──────── RECORDS FOR THE EXERCISE

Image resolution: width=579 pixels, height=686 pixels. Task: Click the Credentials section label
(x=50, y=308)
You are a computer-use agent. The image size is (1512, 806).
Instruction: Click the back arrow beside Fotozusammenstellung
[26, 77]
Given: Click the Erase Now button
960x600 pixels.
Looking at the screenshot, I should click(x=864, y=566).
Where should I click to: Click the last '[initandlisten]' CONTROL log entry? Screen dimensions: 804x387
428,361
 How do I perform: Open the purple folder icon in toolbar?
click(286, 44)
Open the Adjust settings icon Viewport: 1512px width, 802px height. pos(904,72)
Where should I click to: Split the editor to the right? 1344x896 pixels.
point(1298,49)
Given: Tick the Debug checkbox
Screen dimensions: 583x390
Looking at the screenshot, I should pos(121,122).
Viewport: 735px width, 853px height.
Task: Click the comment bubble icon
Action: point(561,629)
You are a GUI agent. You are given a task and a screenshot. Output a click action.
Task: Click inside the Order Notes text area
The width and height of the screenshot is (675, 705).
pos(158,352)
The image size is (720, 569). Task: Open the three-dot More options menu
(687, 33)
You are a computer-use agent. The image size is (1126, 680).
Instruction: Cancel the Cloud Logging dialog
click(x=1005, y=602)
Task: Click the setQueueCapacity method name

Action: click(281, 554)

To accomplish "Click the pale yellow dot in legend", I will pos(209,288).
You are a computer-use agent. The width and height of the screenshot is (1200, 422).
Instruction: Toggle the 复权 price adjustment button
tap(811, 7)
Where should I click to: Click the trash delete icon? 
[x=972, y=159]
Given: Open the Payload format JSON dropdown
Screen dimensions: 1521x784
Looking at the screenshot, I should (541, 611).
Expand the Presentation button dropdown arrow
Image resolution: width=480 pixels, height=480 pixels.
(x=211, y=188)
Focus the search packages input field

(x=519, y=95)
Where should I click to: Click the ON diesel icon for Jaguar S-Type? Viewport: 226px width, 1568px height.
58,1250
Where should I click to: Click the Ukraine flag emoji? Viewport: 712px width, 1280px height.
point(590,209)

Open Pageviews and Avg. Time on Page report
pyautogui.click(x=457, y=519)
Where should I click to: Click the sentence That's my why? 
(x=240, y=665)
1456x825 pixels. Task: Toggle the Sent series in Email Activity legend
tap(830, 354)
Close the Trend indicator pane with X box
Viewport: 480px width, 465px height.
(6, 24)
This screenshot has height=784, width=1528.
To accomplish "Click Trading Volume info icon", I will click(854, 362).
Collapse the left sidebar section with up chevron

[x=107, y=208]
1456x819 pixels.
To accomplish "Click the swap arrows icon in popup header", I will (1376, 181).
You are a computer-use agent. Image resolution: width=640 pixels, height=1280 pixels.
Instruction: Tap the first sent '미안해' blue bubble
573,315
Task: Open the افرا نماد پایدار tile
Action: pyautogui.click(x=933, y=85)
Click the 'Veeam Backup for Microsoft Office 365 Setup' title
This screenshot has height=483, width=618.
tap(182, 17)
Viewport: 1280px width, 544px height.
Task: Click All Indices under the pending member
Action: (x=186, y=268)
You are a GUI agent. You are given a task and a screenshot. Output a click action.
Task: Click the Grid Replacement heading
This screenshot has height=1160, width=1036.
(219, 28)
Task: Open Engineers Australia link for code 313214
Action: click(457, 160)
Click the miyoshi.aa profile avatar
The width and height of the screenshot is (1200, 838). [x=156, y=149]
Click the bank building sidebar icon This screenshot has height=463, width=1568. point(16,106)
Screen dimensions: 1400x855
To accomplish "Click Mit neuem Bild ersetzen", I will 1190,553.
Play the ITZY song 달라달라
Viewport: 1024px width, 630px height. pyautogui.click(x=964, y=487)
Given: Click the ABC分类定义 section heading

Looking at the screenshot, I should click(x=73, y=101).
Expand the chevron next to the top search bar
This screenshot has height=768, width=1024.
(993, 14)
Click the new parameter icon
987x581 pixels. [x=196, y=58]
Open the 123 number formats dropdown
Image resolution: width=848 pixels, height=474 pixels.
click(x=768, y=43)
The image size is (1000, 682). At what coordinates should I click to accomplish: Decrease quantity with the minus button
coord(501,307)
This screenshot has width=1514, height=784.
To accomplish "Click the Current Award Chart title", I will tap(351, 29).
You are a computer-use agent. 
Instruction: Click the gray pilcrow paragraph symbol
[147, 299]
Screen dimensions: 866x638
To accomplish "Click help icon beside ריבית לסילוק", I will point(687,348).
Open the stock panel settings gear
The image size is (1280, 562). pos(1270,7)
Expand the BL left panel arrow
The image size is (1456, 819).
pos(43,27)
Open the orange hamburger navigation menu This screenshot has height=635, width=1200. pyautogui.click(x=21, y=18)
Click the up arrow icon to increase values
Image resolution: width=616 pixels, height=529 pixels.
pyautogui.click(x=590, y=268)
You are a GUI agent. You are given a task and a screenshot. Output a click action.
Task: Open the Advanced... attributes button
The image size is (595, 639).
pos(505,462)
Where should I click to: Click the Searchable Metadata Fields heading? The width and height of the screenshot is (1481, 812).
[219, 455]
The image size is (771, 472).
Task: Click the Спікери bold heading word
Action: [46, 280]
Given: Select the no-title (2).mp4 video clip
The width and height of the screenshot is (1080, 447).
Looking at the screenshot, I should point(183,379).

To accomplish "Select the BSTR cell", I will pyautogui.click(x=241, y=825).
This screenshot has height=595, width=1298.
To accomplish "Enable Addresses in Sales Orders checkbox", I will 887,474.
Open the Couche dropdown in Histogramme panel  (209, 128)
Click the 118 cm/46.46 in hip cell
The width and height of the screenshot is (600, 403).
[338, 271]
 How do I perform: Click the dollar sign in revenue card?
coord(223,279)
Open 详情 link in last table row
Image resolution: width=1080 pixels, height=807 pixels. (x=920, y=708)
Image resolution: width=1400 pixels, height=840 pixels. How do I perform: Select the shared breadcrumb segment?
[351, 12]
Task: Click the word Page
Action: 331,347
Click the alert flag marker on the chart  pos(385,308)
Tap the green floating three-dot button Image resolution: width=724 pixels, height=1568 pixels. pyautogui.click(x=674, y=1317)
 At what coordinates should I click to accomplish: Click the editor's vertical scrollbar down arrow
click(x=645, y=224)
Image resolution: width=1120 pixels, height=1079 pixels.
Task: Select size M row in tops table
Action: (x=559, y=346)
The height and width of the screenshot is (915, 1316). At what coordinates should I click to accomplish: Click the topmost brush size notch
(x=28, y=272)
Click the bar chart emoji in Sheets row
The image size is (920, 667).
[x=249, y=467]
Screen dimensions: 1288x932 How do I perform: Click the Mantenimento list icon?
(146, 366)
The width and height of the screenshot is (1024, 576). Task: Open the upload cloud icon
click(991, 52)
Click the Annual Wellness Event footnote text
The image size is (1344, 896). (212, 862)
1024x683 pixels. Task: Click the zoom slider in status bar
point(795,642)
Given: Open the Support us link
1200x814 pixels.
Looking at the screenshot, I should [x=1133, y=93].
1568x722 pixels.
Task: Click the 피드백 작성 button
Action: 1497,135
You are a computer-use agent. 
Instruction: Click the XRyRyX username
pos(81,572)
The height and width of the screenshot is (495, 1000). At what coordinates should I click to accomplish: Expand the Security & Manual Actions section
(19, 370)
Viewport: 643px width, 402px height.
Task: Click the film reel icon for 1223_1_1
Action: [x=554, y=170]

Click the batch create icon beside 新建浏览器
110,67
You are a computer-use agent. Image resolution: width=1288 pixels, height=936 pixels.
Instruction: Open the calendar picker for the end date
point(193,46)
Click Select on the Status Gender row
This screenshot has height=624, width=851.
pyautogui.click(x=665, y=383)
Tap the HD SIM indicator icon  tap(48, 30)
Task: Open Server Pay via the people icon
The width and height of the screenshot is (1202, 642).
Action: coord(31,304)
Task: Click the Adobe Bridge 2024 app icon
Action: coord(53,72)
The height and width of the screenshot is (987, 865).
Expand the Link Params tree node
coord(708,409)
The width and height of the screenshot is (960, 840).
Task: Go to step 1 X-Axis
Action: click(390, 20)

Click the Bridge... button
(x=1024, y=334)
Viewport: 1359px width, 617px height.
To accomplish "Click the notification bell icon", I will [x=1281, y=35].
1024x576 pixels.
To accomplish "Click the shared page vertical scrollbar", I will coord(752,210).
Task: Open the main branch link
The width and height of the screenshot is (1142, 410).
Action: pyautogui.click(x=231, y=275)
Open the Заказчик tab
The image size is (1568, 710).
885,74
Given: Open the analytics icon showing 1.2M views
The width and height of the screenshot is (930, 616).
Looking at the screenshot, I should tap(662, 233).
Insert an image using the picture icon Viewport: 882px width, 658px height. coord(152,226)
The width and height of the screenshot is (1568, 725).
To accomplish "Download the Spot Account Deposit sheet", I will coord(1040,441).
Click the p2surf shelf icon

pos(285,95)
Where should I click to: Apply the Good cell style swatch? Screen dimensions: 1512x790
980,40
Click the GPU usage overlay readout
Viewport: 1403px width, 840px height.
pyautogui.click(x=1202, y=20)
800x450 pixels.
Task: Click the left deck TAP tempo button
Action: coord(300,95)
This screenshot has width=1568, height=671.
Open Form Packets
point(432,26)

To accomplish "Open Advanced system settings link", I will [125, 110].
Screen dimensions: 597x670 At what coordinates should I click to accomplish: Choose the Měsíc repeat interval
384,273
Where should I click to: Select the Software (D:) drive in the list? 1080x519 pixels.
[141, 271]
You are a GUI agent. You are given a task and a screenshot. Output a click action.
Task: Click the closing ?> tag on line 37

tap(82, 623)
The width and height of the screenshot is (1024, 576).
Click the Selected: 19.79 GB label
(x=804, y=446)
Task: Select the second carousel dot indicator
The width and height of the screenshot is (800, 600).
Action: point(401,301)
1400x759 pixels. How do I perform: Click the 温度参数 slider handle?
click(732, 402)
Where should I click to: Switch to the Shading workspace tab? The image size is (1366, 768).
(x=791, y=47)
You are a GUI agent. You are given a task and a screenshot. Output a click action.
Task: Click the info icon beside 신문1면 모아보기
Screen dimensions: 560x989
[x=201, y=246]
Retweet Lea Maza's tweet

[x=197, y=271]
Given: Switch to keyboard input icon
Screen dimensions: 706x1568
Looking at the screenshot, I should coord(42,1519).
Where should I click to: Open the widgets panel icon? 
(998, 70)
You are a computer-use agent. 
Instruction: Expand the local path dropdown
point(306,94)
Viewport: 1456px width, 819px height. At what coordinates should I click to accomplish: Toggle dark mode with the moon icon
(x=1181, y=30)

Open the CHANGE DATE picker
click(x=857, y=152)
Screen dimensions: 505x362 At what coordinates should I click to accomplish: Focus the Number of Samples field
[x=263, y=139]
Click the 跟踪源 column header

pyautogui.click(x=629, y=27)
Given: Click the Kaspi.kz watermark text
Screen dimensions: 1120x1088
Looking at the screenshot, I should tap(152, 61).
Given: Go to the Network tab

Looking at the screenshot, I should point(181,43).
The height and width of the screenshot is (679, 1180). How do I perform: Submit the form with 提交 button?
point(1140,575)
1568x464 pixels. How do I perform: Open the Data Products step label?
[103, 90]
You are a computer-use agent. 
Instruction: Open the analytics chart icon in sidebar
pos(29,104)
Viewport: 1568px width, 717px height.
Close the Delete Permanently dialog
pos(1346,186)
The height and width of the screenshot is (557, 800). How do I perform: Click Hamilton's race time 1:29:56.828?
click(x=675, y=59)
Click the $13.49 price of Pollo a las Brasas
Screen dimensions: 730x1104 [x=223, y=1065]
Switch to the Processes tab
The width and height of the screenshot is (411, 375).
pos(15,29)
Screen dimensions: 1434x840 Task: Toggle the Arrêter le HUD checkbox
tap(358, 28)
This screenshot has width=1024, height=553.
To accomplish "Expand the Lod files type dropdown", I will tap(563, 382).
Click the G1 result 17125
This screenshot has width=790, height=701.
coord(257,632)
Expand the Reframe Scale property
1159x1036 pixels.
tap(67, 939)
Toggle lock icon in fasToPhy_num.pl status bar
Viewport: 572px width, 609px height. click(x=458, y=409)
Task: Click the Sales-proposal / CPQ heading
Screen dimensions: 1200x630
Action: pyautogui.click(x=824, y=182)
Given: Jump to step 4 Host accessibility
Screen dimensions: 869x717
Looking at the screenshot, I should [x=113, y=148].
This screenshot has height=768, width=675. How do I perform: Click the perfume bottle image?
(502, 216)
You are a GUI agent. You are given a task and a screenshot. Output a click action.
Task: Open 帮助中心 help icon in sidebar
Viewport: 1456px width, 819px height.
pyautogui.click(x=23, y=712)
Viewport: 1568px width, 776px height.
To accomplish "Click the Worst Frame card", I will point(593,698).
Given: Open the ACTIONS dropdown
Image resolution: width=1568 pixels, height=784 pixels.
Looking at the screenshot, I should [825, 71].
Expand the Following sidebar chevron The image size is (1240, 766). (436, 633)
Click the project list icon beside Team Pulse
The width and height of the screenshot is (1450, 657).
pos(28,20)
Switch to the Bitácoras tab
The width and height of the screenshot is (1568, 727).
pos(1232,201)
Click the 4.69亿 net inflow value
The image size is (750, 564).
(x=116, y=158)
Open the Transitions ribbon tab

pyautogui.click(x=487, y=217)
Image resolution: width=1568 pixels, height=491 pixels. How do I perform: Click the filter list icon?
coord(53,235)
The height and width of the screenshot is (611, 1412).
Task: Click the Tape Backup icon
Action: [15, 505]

────────────────

__TASK DESCRIPTION__: Express the lines of the data above, starting at the line that contains "1456x819 pixels." and ending at the line that contains "Viewport: 1024px width, 630px", as a JSON list of strings with one string per line and blank lines omitted.

__COMPLETE ANSWER__:
[
  "1456x819 pixels.",
  "To accomplish \"Click the swap arrows icon in popup header\", I will (1376, 181).",
  "You are a computer-use agent. Image resolution: width=640 pixels, height=1280 pixels.",
  "Instruction: Tap the first sent '미안해' blue bubble",
  "573,315",
  "Task: Open the افرا نماد پایدار tile",
  "Action: pyautogui.click(x=933, y=85)",
  "Click the 'Veeam Backup for Microsoft Office 365 Setup' title",
  "This screenshot has height=483, width=618.",
  "tap(182, 17)",
  "Viewport: 1280px width, 544px height.",
  "Task: Click All Indices under the pending member",
  "Action: (x=186, y=268)",
  "You are a GUI agent. You are given a task and a screenshot. Output a click action.",
  "Task: Click the Grid Replacement heading",
  "This screenshot has height=1160, width=1036.",
  "(219, 28)",
  "Task: Open Engineers Australia link for code 313214",
  "Action: click(457, 160)",
  "Click the miyoshi.aa profile avatar",
  "The width and height of the screenshot is (1200, 838). [x=156, y=149]",
  "Click the bank building sidebar icon This screenshot has height=463, width=1568. point(16,106)",
  "Screen dimensions: 1400x855",
  "To accomplish \"Click Mit neuem Bild ersetzen\", I will 1190,553.",
  "Play the ITZY song 달라달라",
  "Viewport: 1024px width, 630px height. pyautogui.click(x=964, y=487)"
]